Entre Rubén y sus suegros; Darío y Lucrecia, hay
una tregua silenciosa desde el momento que lo vieron de la mano de su hija
a los diez y siete años. Ambos
prometieron no decir nada uno del otro, si Rubén no dañaba a su hija menor. Ellos
sabrían que se amarían y no podrían decir nada de la estresada forma de vida de
Rubén, ni que se llevara a su hija a
vivir a la lejana ciudad de Santiago, ni mencionar su malestar al no ingresar a
sus nietos a los colegios artísticos a los que asistió Luis María y su hermana
Loreto, oh que lamentable la historia de Loreto, ahora delgada de cuarenta y
cinco kilos, de cabello canoso y acelerado conversar, que perdió a su hijo
Lucas de dos años y a su esposo en un trágico accidente automovilístico.
En
ese momento, Lucrecia y Darío se calzaron sus zapatos, apagaron la música de
fondo y dejaron de encender inciencios y lloraron juntos como nunca antes
alguno de ellos recordó llorar.
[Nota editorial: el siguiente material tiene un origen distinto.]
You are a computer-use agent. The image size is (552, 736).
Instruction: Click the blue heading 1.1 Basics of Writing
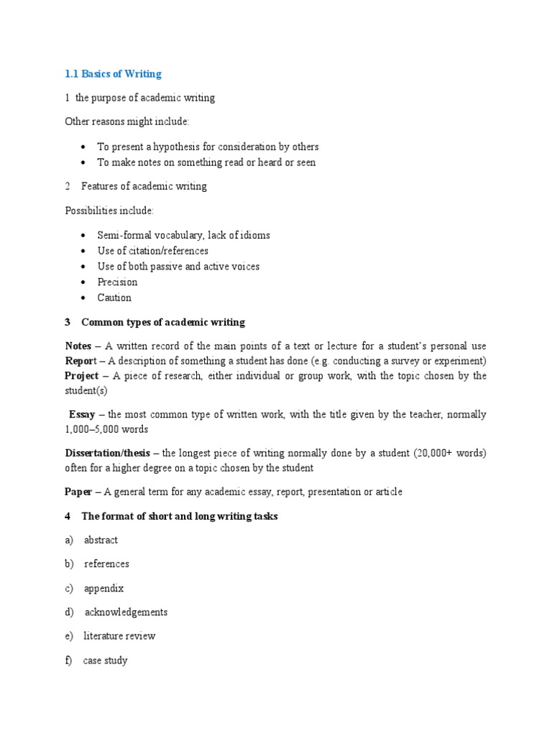tap(113, 74)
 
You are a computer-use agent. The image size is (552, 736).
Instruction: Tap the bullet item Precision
tap(117, 282)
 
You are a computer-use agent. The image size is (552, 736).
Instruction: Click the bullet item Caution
tap(114, 298)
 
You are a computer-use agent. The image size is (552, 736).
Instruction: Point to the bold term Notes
tap(78, 346)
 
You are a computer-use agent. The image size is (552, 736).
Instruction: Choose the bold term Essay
tap(83, 414)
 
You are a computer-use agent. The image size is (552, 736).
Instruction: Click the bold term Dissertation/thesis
tap(108, 453)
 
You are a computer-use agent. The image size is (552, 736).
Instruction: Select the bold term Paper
tap(78, 492)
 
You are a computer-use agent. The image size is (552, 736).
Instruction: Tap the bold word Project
tap(81, 375)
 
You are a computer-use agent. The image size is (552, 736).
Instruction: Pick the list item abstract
tap(101, 540)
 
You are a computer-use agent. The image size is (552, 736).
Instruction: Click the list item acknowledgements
tap(126, 612)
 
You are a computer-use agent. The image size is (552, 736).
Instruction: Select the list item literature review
tap(119, 636)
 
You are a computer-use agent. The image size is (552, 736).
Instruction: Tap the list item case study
tap(105, 660)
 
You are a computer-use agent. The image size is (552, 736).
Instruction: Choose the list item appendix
tap(104, 588)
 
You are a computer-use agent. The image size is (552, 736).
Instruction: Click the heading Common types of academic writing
tap(163, 322)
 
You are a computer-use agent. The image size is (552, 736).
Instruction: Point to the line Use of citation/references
tap(153, 251)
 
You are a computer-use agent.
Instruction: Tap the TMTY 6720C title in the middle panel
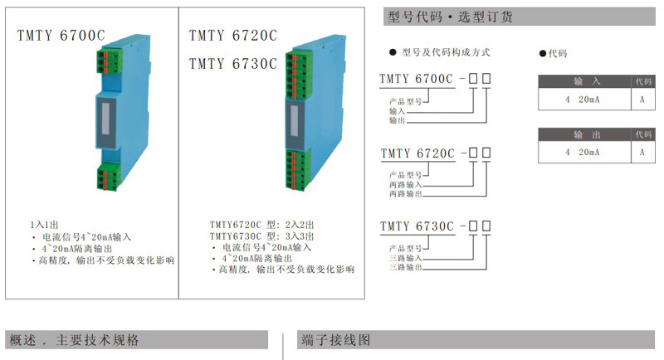pos(233,36)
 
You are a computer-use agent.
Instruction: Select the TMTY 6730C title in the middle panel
pos(233,64)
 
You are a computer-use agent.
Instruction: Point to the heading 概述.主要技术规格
pos(74,340)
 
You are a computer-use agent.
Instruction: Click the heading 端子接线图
pos(336,340)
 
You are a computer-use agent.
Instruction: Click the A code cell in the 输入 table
pos(642,100)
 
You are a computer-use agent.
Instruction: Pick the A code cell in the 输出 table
pos(642,153)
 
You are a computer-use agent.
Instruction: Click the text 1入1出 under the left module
pos(44,225)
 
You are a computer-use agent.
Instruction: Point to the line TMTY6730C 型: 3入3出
pos(261,236)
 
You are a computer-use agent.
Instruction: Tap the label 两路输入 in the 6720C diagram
pos(405,185)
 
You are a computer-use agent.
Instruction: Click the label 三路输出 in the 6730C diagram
pos(405,267)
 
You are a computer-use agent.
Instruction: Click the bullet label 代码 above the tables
pos(558,53)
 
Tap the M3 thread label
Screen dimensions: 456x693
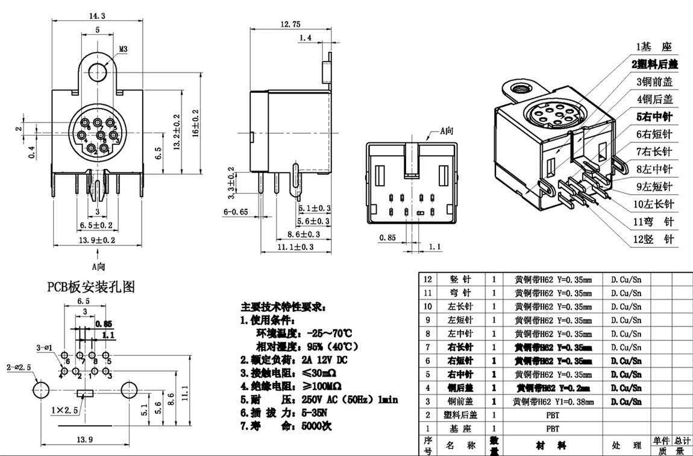(122, 50)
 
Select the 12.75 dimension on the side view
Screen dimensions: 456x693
(290, 24)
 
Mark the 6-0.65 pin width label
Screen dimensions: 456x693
(236, 212)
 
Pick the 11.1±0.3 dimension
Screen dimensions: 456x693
(295, 247)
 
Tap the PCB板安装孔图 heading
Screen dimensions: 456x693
(91, 287)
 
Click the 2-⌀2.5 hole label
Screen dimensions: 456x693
(17, 367)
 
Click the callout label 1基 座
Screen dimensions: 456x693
(654, 46)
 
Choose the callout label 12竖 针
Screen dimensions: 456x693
(654, 239)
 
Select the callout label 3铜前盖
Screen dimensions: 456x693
(654, 81)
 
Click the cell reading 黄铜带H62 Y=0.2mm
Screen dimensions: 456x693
(553, 387)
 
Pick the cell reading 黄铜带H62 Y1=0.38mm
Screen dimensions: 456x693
(553, 401)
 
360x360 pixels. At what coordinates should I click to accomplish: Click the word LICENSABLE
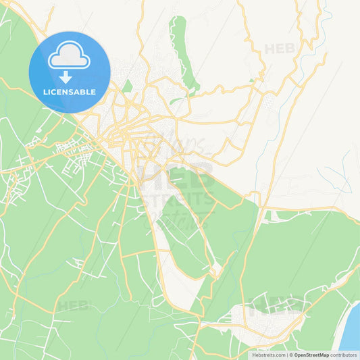70,92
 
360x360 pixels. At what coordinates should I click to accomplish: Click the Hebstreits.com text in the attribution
268,355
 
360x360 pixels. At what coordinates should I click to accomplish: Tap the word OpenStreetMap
311,355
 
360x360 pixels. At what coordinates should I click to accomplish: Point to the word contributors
344,355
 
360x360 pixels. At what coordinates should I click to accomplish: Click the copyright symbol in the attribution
292,355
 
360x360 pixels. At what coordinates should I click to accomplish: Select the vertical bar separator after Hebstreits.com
287,355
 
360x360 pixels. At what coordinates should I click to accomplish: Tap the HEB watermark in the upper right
280,49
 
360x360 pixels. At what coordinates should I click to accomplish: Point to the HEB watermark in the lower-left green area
72,306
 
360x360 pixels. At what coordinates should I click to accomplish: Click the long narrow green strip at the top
180,47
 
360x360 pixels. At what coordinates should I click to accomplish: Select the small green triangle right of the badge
128,86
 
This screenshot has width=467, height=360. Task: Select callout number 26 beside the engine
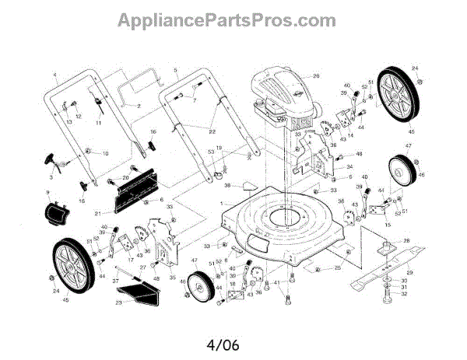(x=317, y=76)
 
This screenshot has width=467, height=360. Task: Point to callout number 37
(x=115, y=280)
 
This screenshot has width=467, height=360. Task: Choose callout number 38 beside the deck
(x=228, y=186)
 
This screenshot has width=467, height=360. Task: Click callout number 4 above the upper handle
(x=55, y=75)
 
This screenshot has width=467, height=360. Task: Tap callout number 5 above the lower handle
(x=176, y=70)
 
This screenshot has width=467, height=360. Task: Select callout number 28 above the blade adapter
(x=406, y=241)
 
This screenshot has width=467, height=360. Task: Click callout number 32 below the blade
(x=402, y=294)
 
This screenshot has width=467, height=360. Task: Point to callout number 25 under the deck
(x=338, y=268)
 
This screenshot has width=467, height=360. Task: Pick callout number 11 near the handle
(x=99, y=123)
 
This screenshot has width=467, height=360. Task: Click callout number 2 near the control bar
(x=138, y=105)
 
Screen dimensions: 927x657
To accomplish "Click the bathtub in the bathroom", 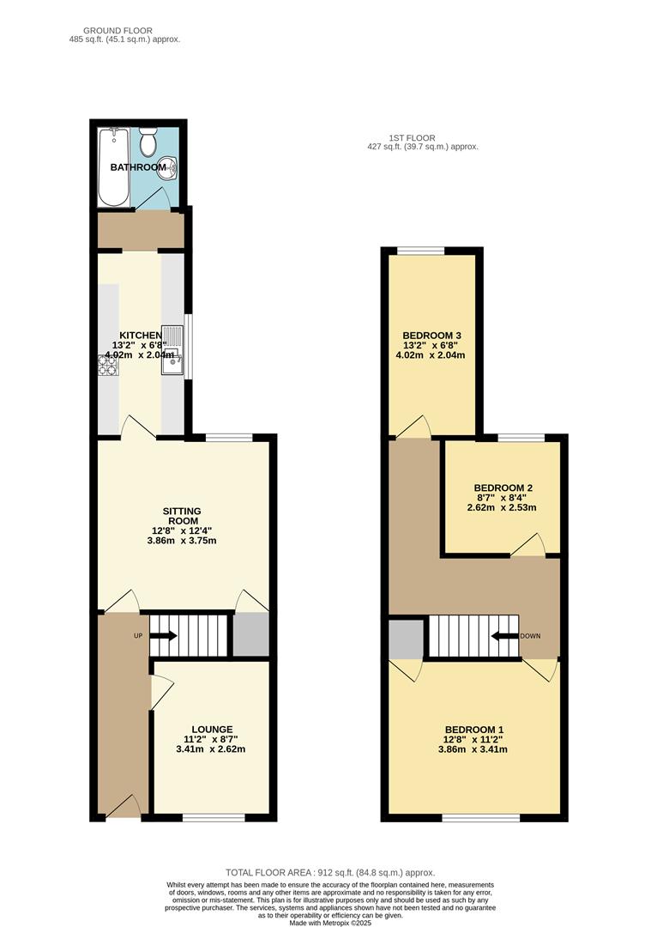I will [113, 167].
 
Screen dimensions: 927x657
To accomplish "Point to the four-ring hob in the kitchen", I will [109, 367].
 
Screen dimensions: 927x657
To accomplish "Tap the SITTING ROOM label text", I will [184, 515].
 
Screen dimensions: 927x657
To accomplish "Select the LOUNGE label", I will [212, 729].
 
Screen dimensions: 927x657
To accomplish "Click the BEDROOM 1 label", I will [474, 729].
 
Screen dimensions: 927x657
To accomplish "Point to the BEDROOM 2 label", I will [501, 487].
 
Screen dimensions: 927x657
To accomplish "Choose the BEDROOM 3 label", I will [433, 335].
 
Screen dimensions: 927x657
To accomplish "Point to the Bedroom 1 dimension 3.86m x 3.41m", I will [474, 749].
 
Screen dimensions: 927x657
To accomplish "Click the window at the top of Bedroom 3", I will [420, 250].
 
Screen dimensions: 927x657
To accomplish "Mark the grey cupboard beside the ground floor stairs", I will [251, 636].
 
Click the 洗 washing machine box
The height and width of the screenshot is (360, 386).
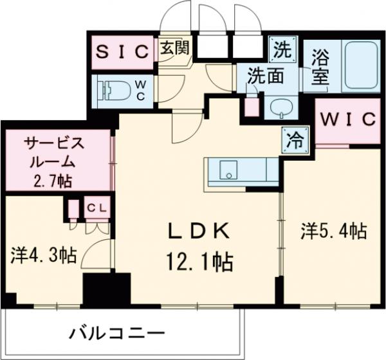(x=282, y=47)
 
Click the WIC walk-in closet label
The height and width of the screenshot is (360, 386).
(x=348, y=119)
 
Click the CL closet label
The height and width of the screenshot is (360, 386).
(x=98, y=207)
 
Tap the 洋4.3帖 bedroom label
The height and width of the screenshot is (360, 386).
(x=43, y=256)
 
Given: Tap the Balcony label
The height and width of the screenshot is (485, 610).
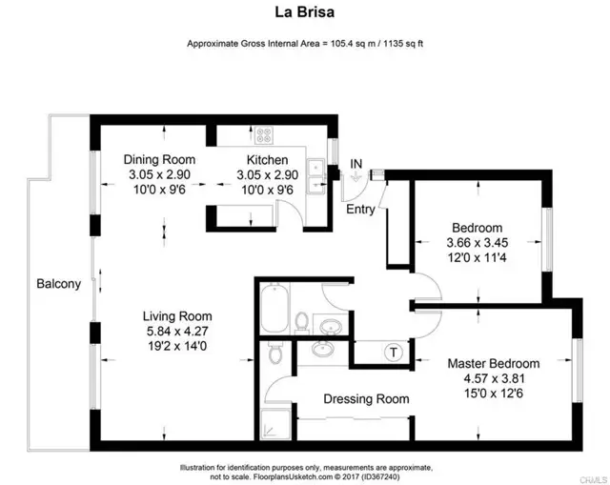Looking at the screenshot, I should (x=58, y=284).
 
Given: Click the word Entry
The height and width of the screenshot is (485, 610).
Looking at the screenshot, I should (x=360, y=209).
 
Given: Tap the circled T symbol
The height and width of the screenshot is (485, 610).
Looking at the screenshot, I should (x=392, y=353).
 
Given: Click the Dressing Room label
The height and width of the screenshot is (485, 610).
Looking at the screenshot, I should (x=366, y=399).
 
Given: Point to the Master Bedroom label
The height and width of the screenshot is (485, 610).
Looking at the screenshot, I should (x=494, y=363).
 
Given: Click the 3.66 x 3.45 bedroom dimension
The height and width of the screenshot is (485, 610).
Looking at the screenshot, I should (x=477, y=242).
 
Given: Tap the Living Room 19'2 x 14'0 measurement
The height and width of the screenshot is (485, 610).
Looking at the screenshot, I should (x=176, y=348).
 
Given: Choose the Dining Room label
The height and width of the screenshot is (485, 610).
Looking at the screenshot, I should (x=161, y=159).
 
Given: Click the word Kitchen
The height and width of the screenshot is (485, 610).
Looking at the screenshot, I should (x=267, y=159).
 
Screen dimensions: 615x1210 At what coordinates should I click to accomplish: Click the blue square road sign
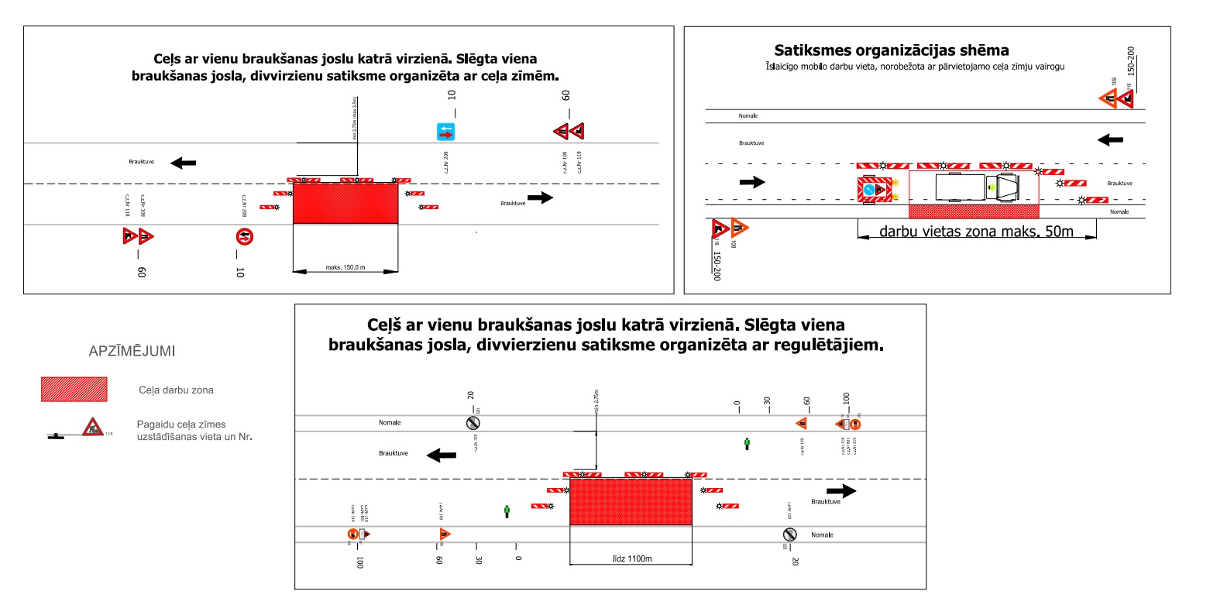pyautogui.click(x=445, y=132)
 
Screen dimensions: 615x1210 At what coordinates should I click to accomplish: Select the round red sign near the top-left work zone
pyautogui.click(x=245, y=236)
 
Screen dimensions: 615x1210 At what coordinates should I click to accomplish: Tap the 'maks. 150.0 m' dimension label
pyautogui.click(x=345, y=268)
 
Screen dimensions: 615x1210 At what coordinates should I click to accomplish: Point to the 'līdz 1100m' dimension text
pyautogui.click(x=630, y=559)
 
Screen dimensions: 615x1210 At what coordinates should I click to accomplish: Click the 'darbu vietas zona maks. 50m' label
pyautogui.click(x=976, y=231)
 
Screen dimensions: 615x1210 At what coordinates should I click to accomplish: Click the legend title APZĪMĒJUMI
pyautogui.click(x=133, y=352)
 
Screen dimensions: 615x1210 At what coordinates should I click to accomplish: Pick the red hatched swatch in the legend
pyautogui.click(x=74, y=390)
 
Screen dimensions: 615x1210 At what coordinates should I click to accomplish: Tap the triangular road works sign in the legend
pyautogui.click(x=92, y=426)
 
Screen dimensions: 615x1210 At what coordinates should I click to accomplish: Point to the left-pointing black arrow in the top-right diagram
pyautogui.click(x=1111, y=139)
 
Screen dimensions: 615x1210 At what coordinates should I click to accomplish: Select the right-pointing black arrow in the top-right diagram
pyautogui.click(x=752, y=182)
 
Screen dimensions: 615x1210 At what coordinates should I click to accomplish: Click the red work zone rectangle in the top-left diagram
pyautogui.click(x=345, y=203)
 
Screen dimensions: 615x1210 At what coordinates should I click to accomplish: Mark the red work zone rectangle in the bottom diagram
pyautogui.click(x=631, y=501)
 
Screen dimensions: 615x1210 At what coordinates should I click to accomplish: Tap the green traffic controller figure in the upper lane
pyautogui.click(x=747, y=444)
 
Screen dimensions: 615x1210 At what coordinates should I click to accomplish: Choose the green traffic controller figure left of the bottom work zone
pyautogui.click(x=507, y=511)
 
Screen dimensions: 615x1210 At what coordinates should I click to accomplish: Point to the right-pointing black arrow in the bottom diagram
pyautogui.click(x=841, y=491)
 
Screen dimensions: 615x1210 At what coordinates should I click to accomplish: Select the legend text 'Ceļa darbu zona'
pyautogui.click(x=182, y=390)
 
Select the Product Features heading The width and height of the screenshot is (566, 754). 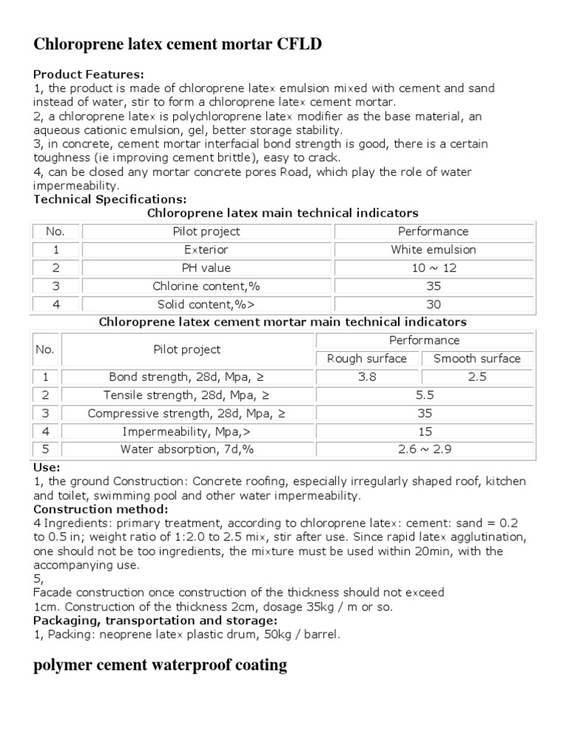click(89, 74)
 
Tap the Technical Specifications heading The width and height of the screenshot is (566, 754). click(111, 200)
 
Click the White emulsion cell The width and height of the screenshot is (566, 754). click(433, 250)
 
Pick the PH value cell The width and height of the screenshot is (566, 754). click(206, 268)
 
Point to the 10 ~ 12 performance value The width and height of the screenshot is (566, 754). click(433, 268)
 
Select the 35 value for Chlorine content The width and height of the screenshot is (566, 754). click(433, 286)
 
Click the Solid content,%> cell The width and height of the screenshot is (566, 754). click(206, 304)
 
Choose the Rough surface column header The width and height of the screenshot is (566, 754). click(366, 359)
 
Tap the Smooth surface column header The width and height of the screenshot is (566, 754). click(477, 359)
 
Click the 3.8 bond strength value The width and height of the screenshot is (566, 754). click(366, 377)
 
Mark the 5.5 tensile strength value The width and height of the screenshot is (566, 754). click(424, 395)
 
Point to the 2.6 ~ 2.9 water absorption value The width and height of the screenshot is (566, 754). click(424, 449)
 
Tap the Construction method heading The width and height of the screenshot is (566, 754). click(101, 510)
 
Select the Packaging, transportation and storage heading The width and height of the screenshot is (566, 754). click(155, 621)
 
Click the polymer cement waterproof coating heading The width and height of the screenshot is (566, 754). click(161, 666)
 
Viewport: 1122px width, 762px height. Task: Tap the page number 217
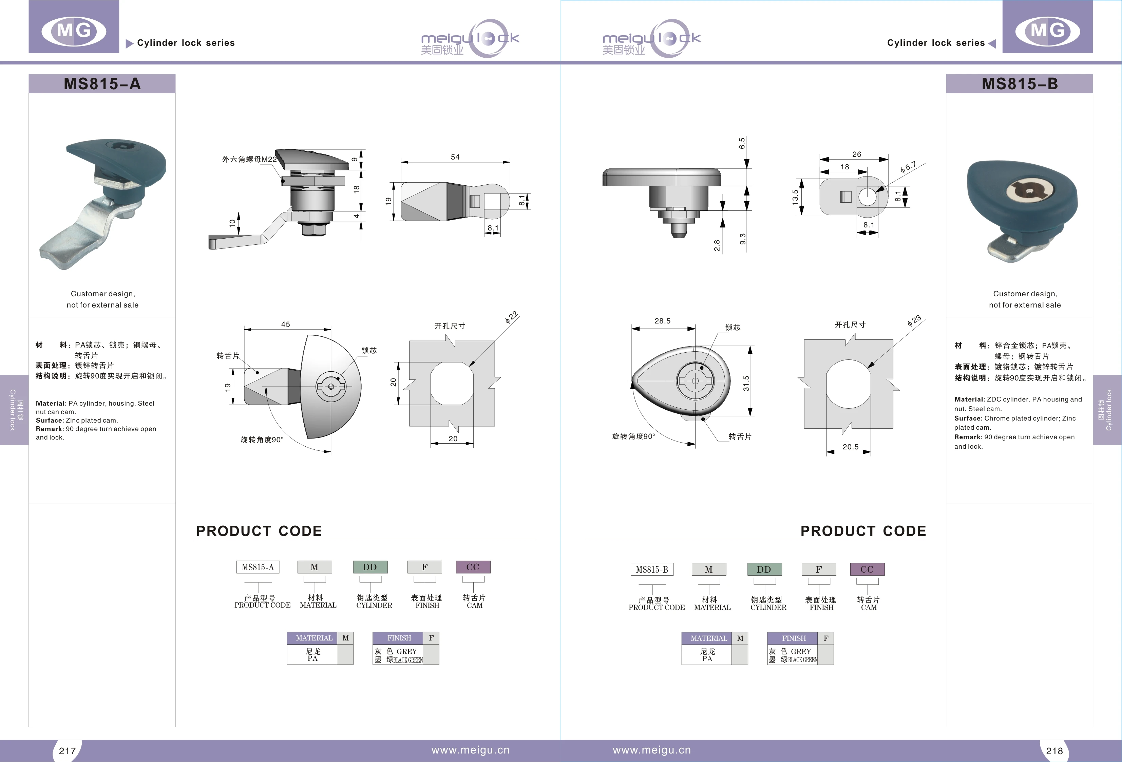click(67, 750)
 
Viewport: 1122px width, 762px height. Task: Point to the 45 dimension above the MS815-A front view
click(285, 324)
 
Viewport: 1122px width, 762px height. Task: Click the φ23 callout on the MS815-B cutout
click(914, 321)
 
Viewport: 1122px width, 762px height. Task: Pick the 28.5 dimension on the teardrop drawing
click(662, 321)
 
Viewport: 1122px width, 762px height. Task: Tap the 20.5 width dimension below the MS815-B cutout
click(850, 447)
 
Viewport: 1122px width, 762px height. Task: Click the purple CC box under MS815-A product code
click(473, 567)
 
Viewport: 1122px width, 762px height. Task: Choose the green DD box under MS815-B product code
click(764, 569)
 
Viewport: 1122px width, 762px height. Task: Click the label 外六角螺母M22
click(249, 159)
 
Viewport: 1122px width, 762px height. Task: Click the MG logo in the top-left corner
click(74, 31)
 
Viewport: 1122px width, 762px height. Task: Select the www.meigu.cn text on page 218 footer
click(651, 750)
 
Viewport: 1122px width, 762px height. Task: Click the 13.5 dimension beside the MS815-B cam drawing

Cada uno de ellos pidiendo a sus dioses por su
hija, él porque tuviera la fuerza para
superar el horrible dolor, y ella pidiéndole a Dios que le diera vida para
estar junto a su hija en aquel horripilante dolor por el cual ninguna madre
debería pasar. Ninguna.
Tenían una foto de cada uno de sus hijos,
a los cuales Luisa María cada día le hacia una oración distinta, pidiéndole
cada Santo algún deseo en particular para cada uno de ellos.